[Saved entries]

══════════════════════════════

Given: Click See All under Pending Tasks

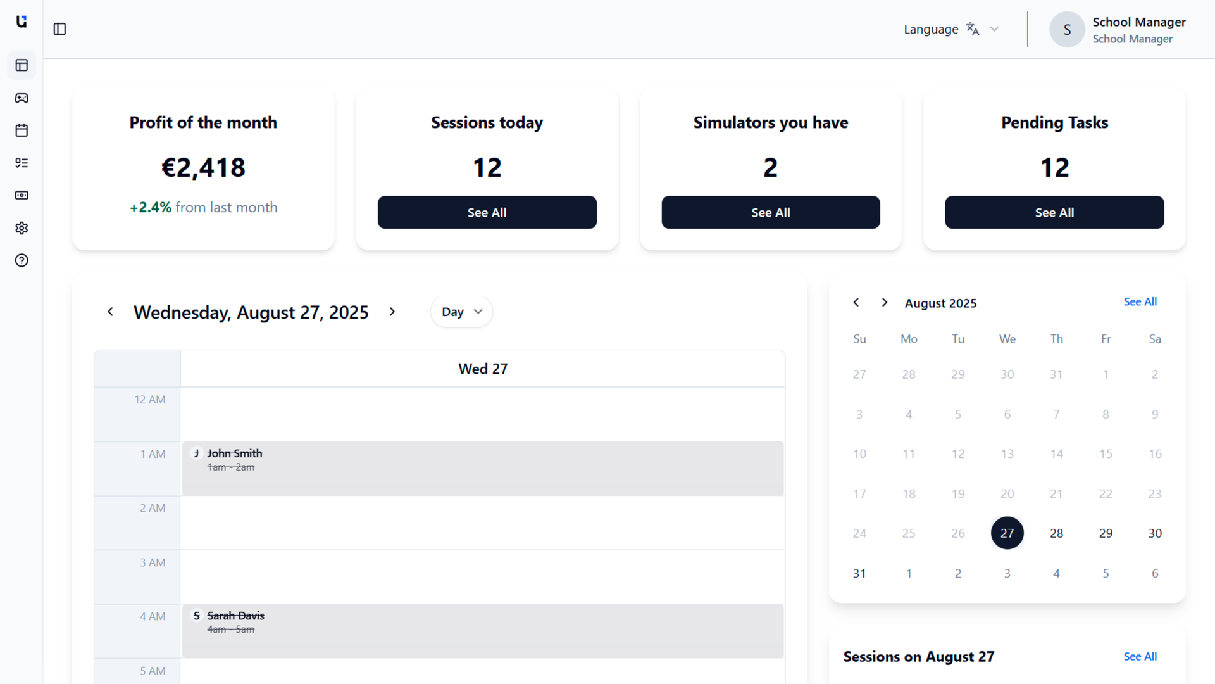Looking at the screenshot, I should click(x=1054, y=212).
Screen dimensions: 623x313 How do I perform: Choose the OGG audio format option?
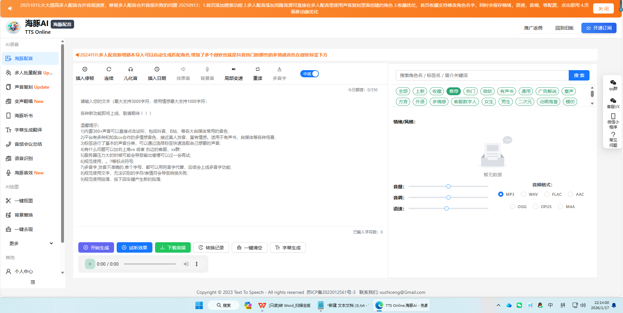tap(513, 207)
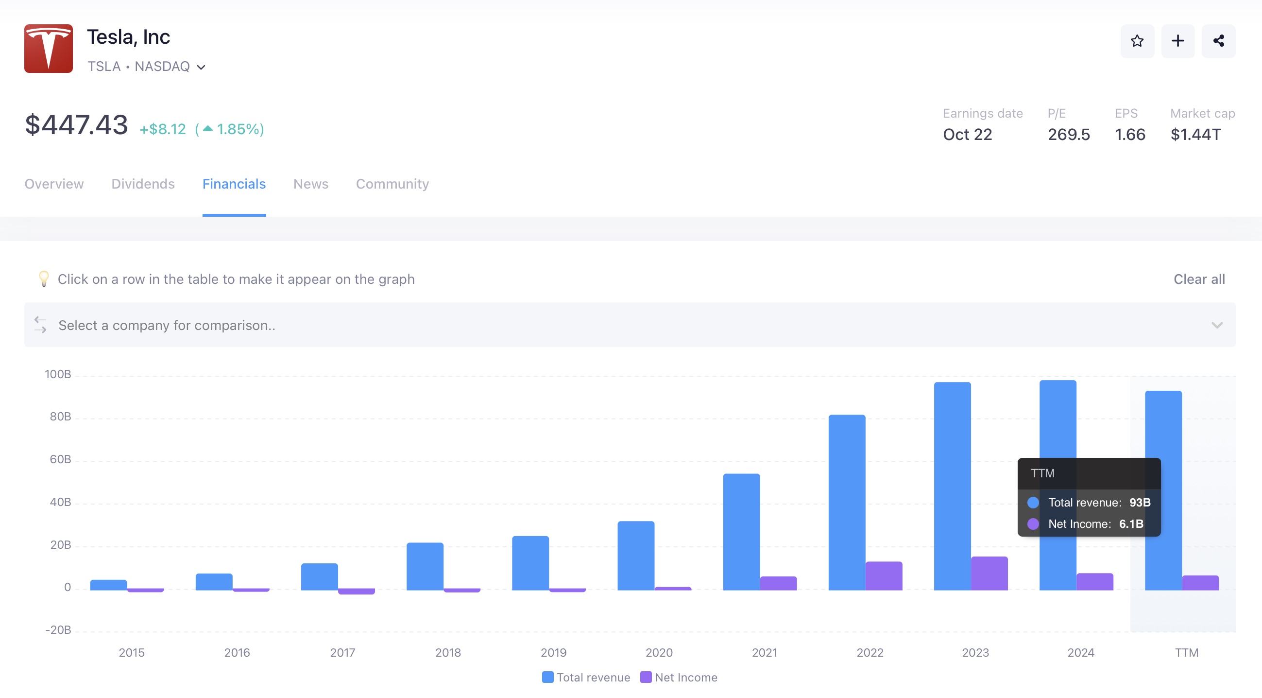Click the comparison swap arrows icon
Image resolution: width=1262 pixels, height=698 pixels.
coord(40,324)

══════════════════════════════

> Task instructions
Without any of the pictures, set the entries down again exactly as written.

> Exercise solution
Given: Click See All under Pending Tasks

Looking at the screenshot, I should click(x=1054, y=212).
Screen dimensions: 623x313 How do I perform: Choose the OGG audio format option?
tap(513, 207)
Click the comparison swap arrows icon
Image resolution: width=1262 pixels, height=698 pixels.
coord(40,324)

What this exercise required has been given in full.